神の国②

四番目の王国ですが,それは鉄のように強いものとなります。鉄は他のすべての物を打ち砕いたりひき砕いたりしますから,物を粉砕する鉄のように,これもそれらのすべてを打ち砕いて粉砕します。また,足とその指とが一部は陶器師の成形した粘土,一部は鉄でできているのをご覧になりましたが,その王国は分かたれたものとなります。ですが,鉄の硬さもその中に幾分かあることでしょう。鉄が湿った粘土と混ざり合っているのをあなたはご覧になったのです。 そして,足の指が一部は鉄,一部は成形した粘土でできていることについて言えば,その王国は一部は強く,一部はもろいものとなるでしょう・・そして,それらの王たちの日に,天の神は決して滅びることのないひとつの王国を立てられます。そして,その王国はほかのどんな民にも渡されることはありません。それはこれらのすべての王国を打ち砕いて終わらせ,それ自体は定めのない時に至るまで続きます』(新世界訳:ダニエル2章)

分からないことだらけの旧約の予言は何を言ったところで解釈や憶測の域を出ない訳ですが、一応、この部分の解釈に付き合ってみるとします。

問題になるのが鉄と粘土が混ざり合った足の部分ですが、ローマが東西に分裂し、さらに長い歴史を経て変遷と衰退を続けたローマ後の、民主主義が台頭した世界を表している、という解釈が多いようです。

ただ気になるのは、それ以前の国と同じように一つの国として語られている、ということと、金はバビロン、銀はそれに次いで興る国、三番目、四番目、とあるのに、足の部分だけは序数などの順序を示唆する表現を伴わず「その国」とだけあるので、そこもローマの続きでその特殊性を表している、とも取れるような気がします。
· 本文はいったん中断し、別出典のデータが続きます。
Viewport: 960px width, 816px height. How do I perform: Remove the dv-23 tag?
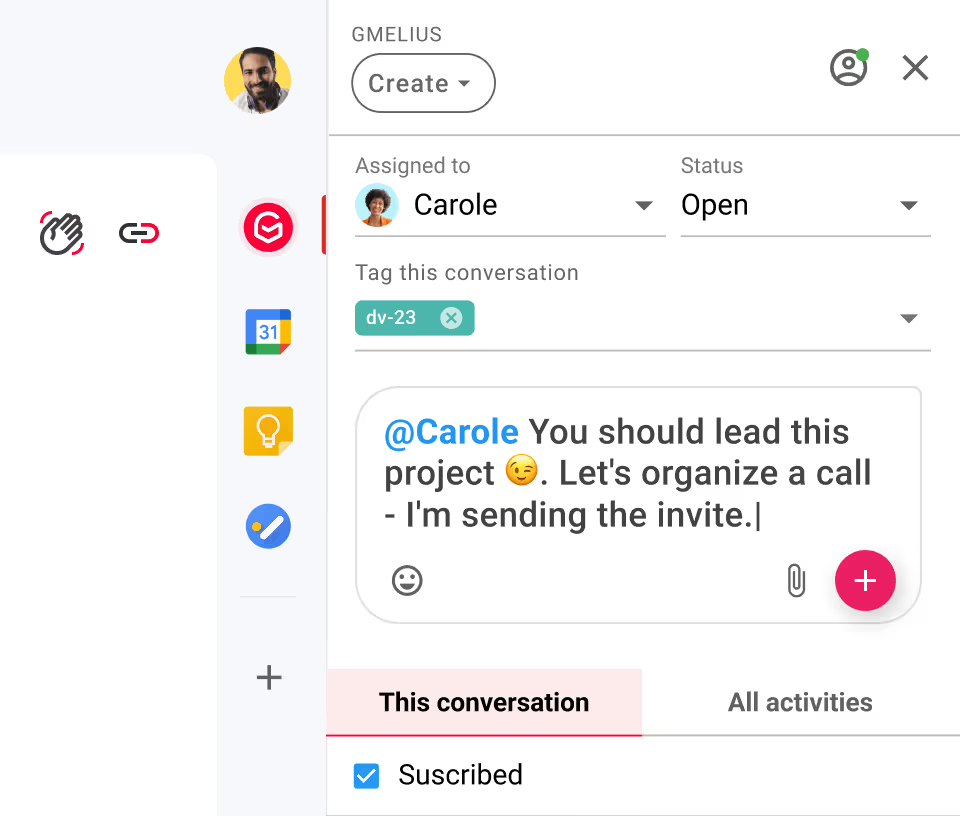(451, 318)
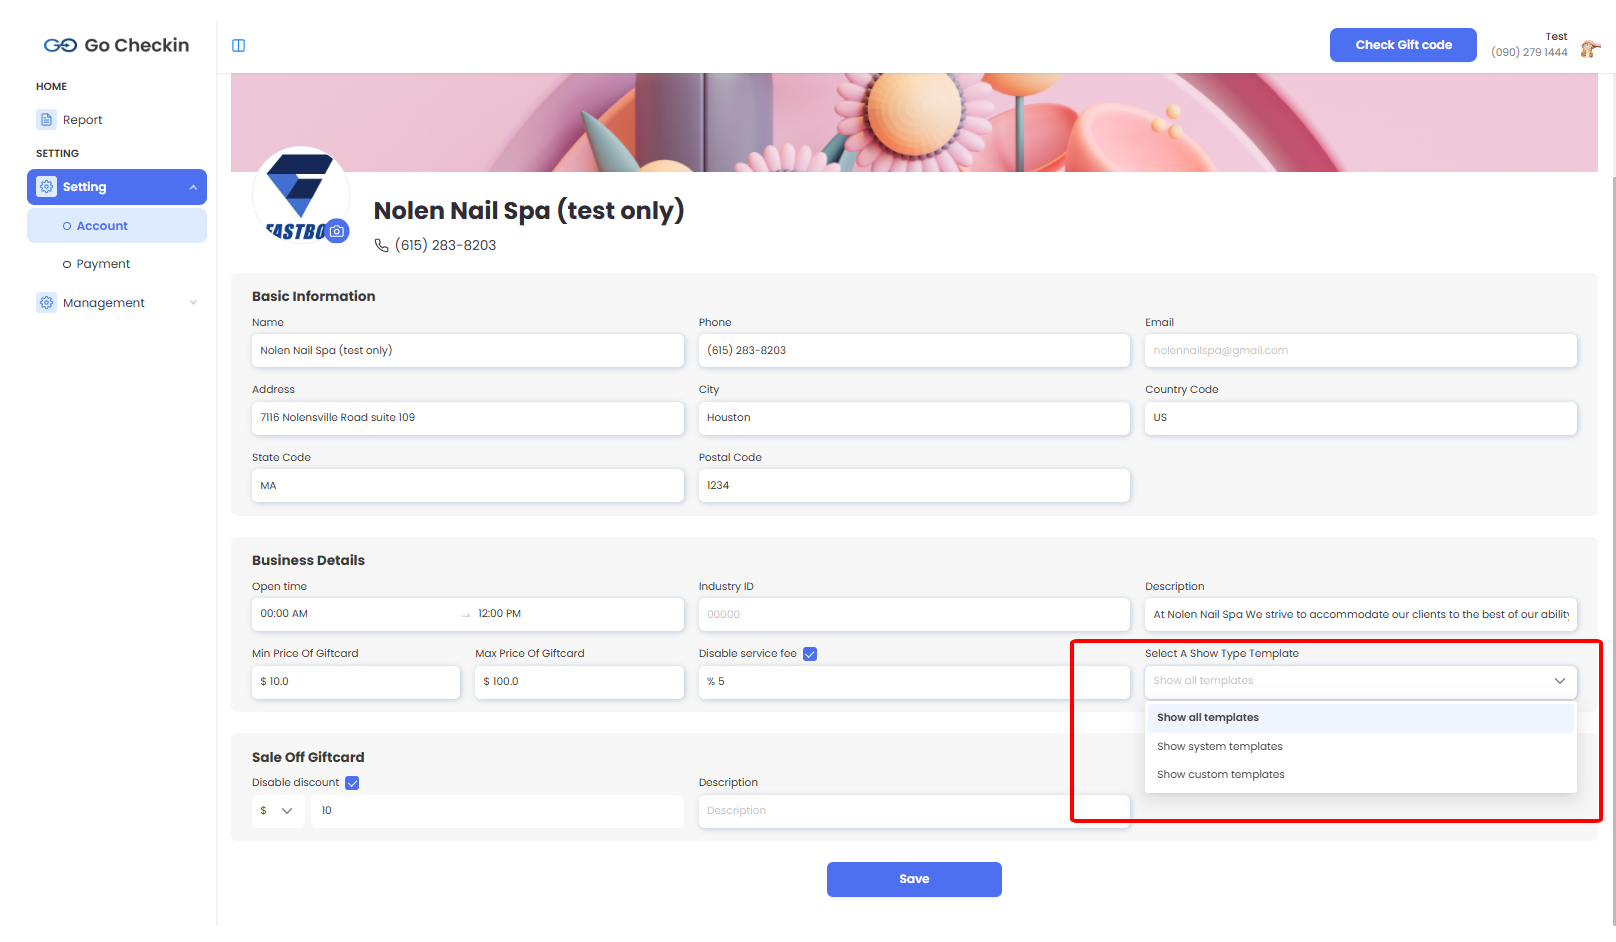
Task: Click the user avatar in top right
Action: point(1589,49)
ただの一つの可能性ですが。

ダニエル7章でも語られているのは四番目の獣までで、そこから十人の王が立つとも書かれていますが、世界を支配する単一の国家のことは出てきません。

この予言をこれから起きるハルマゲドンに絡めて、この部分を現存する1つの国、またはこれから姿を表す何かの国だと考える見方が多いのは、ヨハネ啓示の影響も大きいと思います。でもあえて、このダニエルの予言をヨハネ啓示とごっちゃにせずに、すでに成就したものと解釈できる可能性について考えてもいいのではないかと。

ローマの歴史は、共和制、帝政、元首制などの種々の要素が混ざり合ったもので、皇帝とはいえ元老院やローマ市民の意向も無視できず、暗殺された人も多い。単純な世襲制ではなかったローマ皇帝の地位の複雑さは自分も語れるほど詳しくはありませんが、強さともろさが共存する、という点でそれ以前の帝国とは異なっているように思います。
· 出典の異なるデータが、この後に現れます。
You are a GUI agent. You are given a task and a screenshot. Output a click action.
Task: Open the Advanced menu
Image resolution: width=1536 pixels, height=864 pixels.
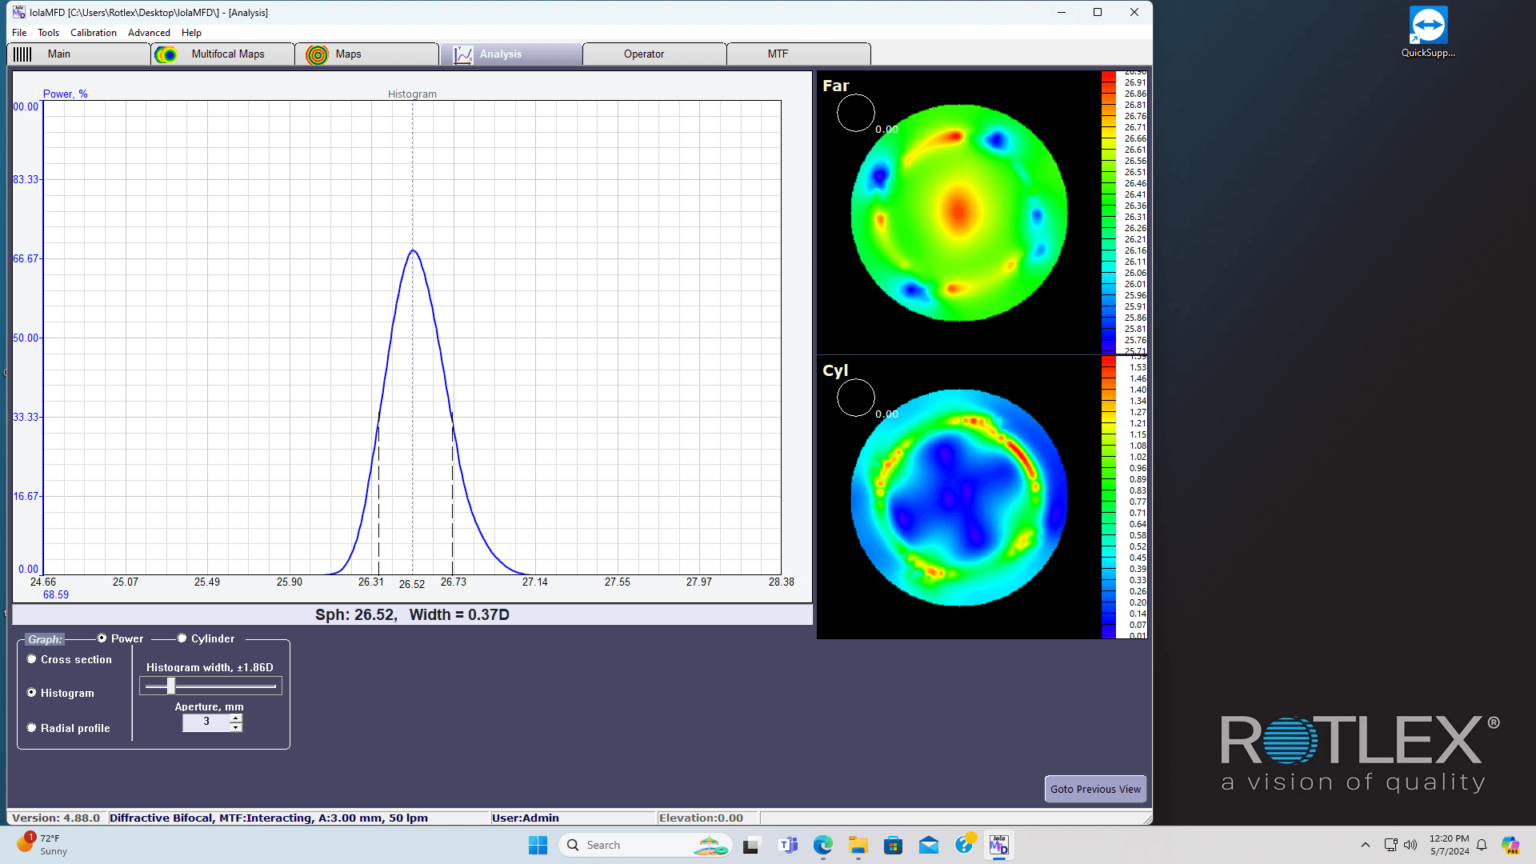click(x=149, y=33)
「それらの王たちの日」に神は自らの王国を立てる、とあります。

「ご自分の愛するみ子の王国」(コロサイ1章13節)です。

パウロはすでにその王国(支配下:新共同訳)に移された、と言いました。この王国=支配は地上の諸国家を壊滅させていないし、イエスも、ユダヤ人が期待したようにローマ支配を政治的に砕いて終わらせなかったので、旧約が予言した王国とは別物とするのがJW解釈です。でもその王国は「この世に属さない」とはいえ、ある意味ですべての王国を“打ち砕いた”とも言えるかもしれません。

『死も、命も、天使も、支配するもの(政府:新世界訳)も、現在のものも、未来のものも、力あるものも・・他のどんな被造物も、わたしたちの主キリスト・イエスによって示された神の愛から、わたしたちを引き離すことはできないのです』

どんな国の人でも、神を畏れて正しいことを行う人は、神に受け入れられる 』(新共同訳)
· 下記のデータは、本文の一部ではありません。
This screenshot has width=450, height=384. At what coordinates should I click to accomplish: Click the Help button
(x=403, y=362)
キリストにより、それ以降の(今あるもの、未来のもの)人間の支配を神との関係において無力化することによってです。その石が全地に満ちる、というのも「この福音は世界中(当時の全地)の至るところの人々に宣べ伝えられた」(パウロ)、「あなた方は地の果てに至るまでわたしの証人となる」(イエス)、というキリスト教の拡大を指していたとも理解できます。

とはいえ王であるキリストが、ヨハネ啓示で語られるように、いつか現実世界でのハルマゲドンのような変動を起こすことがあるでしょうか。あるかもしれません。

どちらにしても、1世紀に開始したキリストの支配=バシレイアにいる人はみ子の愛の内に救われた状態をすでに経験していて、予言の解釈をめぐって憶測したり、議論したり、恐れたり、脅したりする必要はないのでしょう。仮にそのような変動があるとしても、偽予言を繰り返す教団の幹部が出す奇妙で異例な指示に従うことが救いの条件、と考える必要はないんでしょう。